Monday, September 08, 2014

Why focus on civil society and data?

This is the third of a three-part series leading up to the Ethics of Data in Civil Society Conference at Stanford on September 15-16.

Big data and government. Big data and business. Big data and consumers.
Why are we focused on data and civil society?

First, what is civil society? This is a question that scholars can debate for years, so let's shortcut that and use this definition - "Civil society is where we use our private resources (money, time, data) to benefit a public (someone other than ourselves))."

In many places (including the U.S), the nonprofit sector and philanthropy are often used as a synonym for civil society - this is only partly true because civil society includes all those informal networks, neighborhood groups, beach cleanups, and online volunteering efforts that we do - all those mutually beneficially, associational activities that take place all over the world (and, increasingly, all over the Internet). Yes, civil society includes these institutions, but it is much more.

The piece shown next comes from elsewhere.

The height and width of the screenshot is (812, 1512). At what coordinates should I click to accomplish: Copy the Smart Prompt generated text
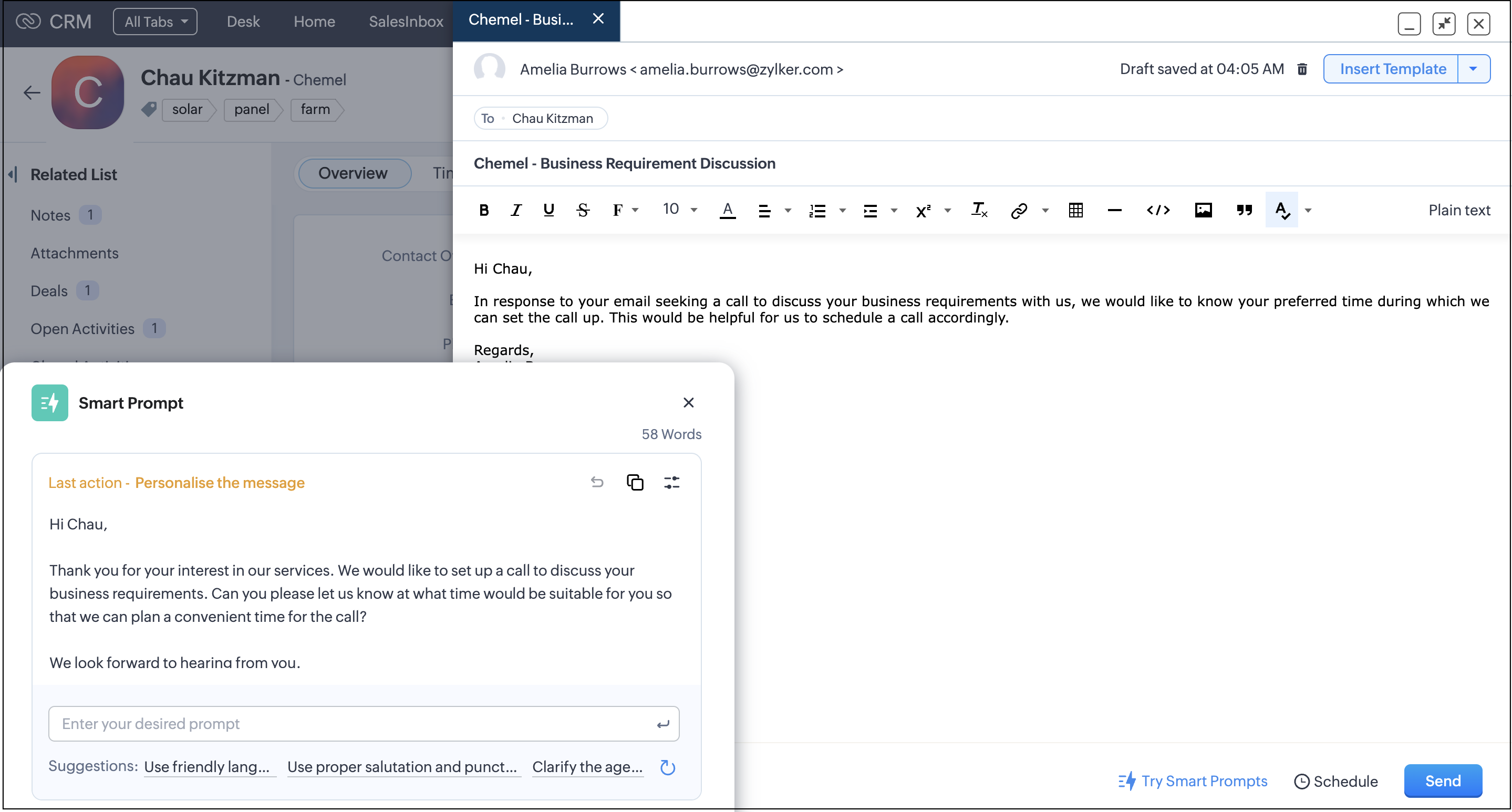pos(635,482)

So why focus on the role of data and ethics? I could do the usual economic argument here and tell you about the size of nonprofits and philanthropy, the number of people employed in the sector, the trillions of dollars in revenue and assets and so on, and those numbers are big and impressive.

But the real reason to focus on digital data and ethics runs much deeper than contributions to the GDP. It has to do with the intended role of civil society in a democracy. Here's how we've been breaking this thinking down at the Digital Civil Society Lab (Part of Stanford PACS and one of the hosts of the conference):
  1.  Civil society is essential to democracy
  2. Private action for public benefit (civil society) requires that individuals can act independently – apart from government or the marketplace – and voluntarily – free from coercion (freedom of association)
  3. Civil society also depends on the permission to speak and communicate freely, to broadcast one’s views both internally to other associational members and externally to other citizens (freedom of speech).
  4. Our world is getting more digital – networks of digitized data undergird more and more of our communications and connections and more of our analog assets are being digitized (text, video, audio, DNA, physical objects)
  5. We are in a transition period where civil society actions are adapting digital tools and practices and where digital innovators are creating tools with civil society purposes – “the social is going digital and the digital is going social.”
  6. We need to see if and how the digital environment is affecting or altering the rights and abilities of individuals to voluntarily act privately for the public good; to consider the mechanisms for valuing, owning, and donating digital assets; and consider the governance, organizational, and policy implications of this sphere.
Given the ethical dilemmas raised by digital data in all aspects of our lives, a focused inquiry on the implications for civil society is a timely complement to the research and policy considerations in business and government.